What this task involves: Your task is to extract every entry that follows word for word while excluding the pictures.

Data supplied:
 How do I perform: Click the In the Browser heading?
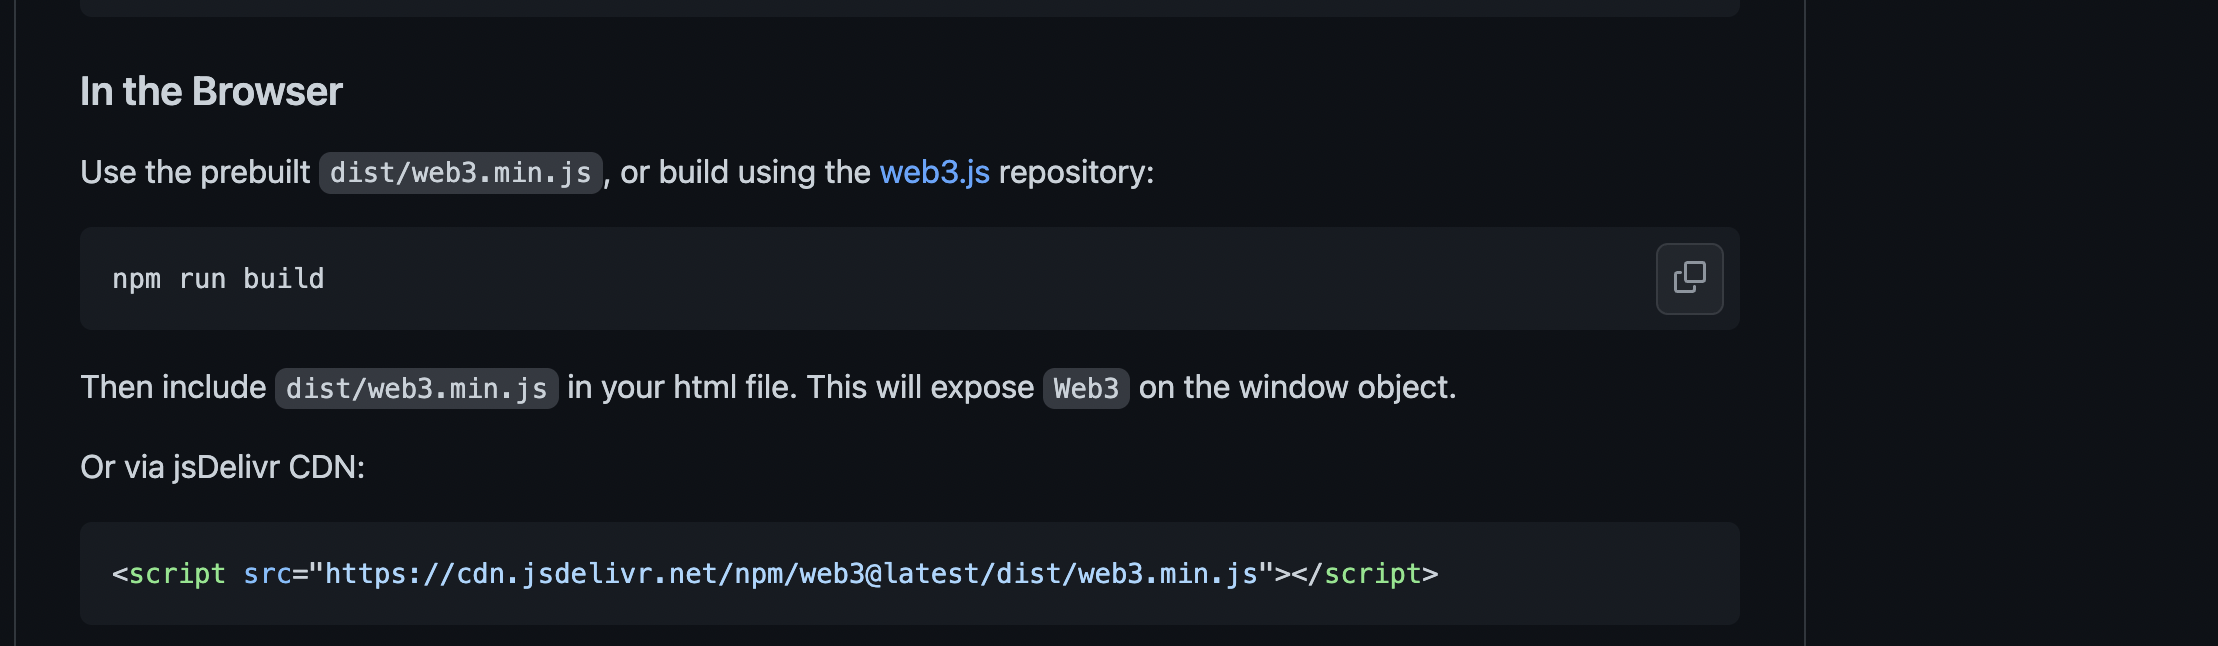click(211, 91)

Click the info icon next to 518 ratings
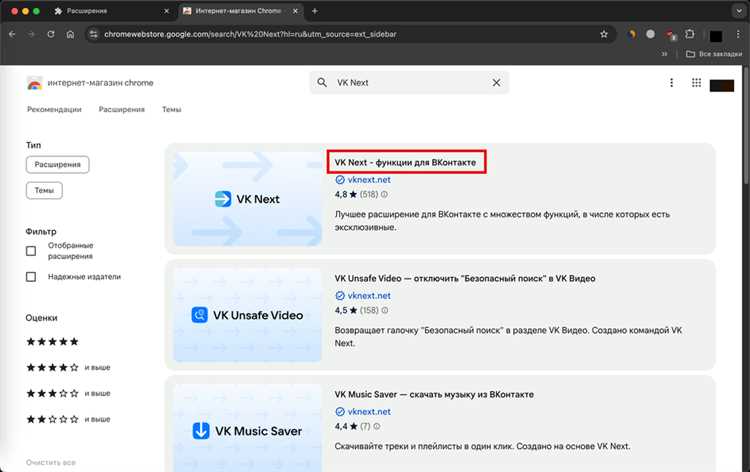tap(384, 194)
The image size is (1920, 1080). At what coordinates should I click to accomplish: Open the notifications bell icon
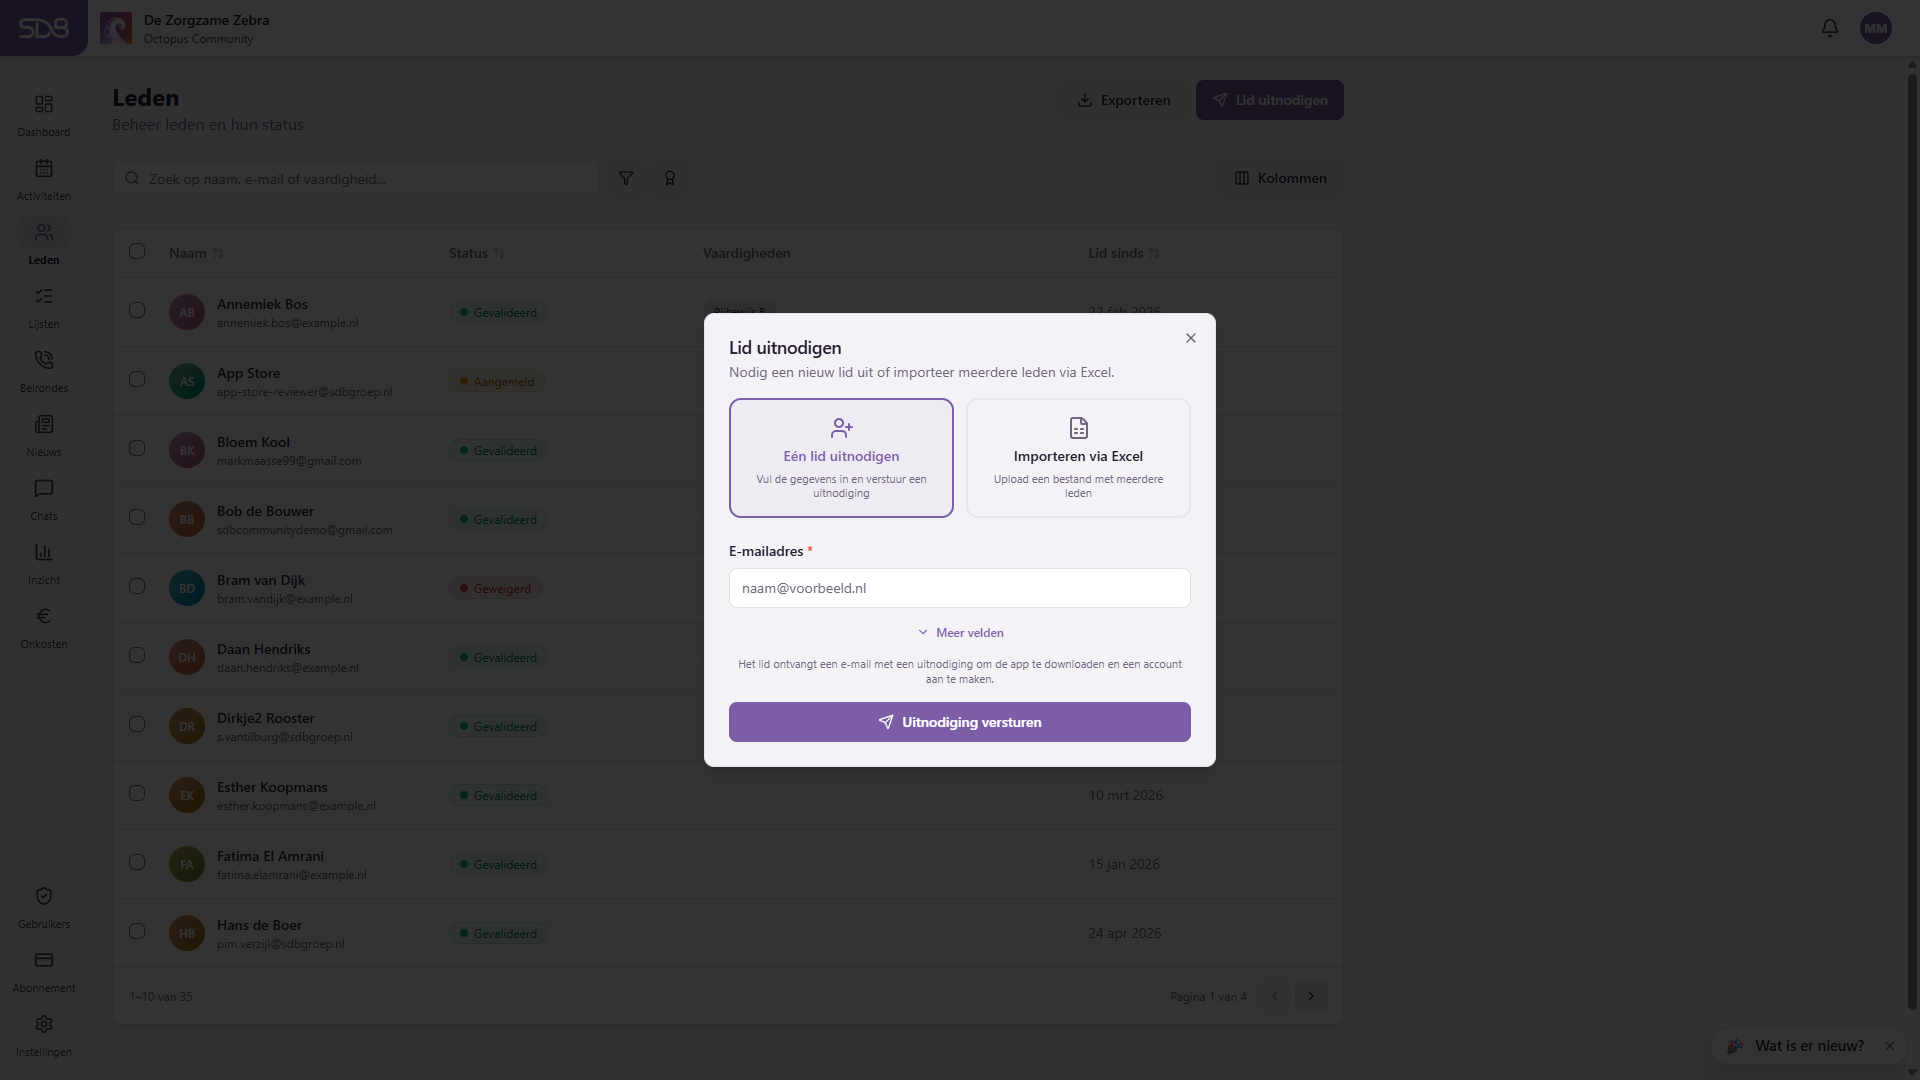pyautogui.click(x=1829, y=28)
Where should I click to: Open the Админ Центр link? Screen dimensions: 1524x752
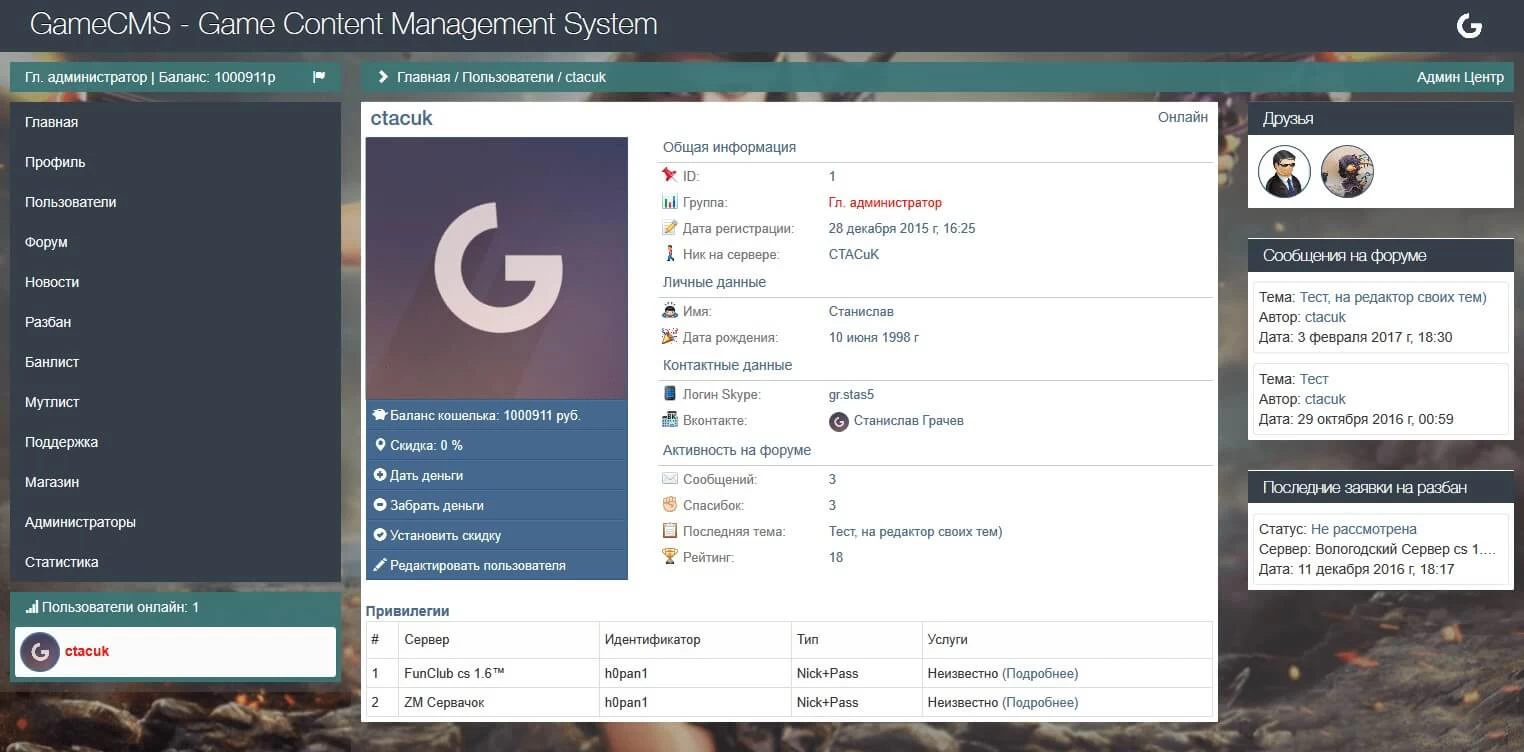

Task solution:
 How do I perform: Click the In the Browser heading?
click(211, 91)

Click the info icon next to 518 ratings
tap(384, 194)
The image size is (1920, 1080). At what coordinates should I click to accomplish: Open the notifications bell icon
pyautogui.click(x=1829, y=28)
Where should I click to: Open the Админ Центр link? Screen dimensions: 1524x752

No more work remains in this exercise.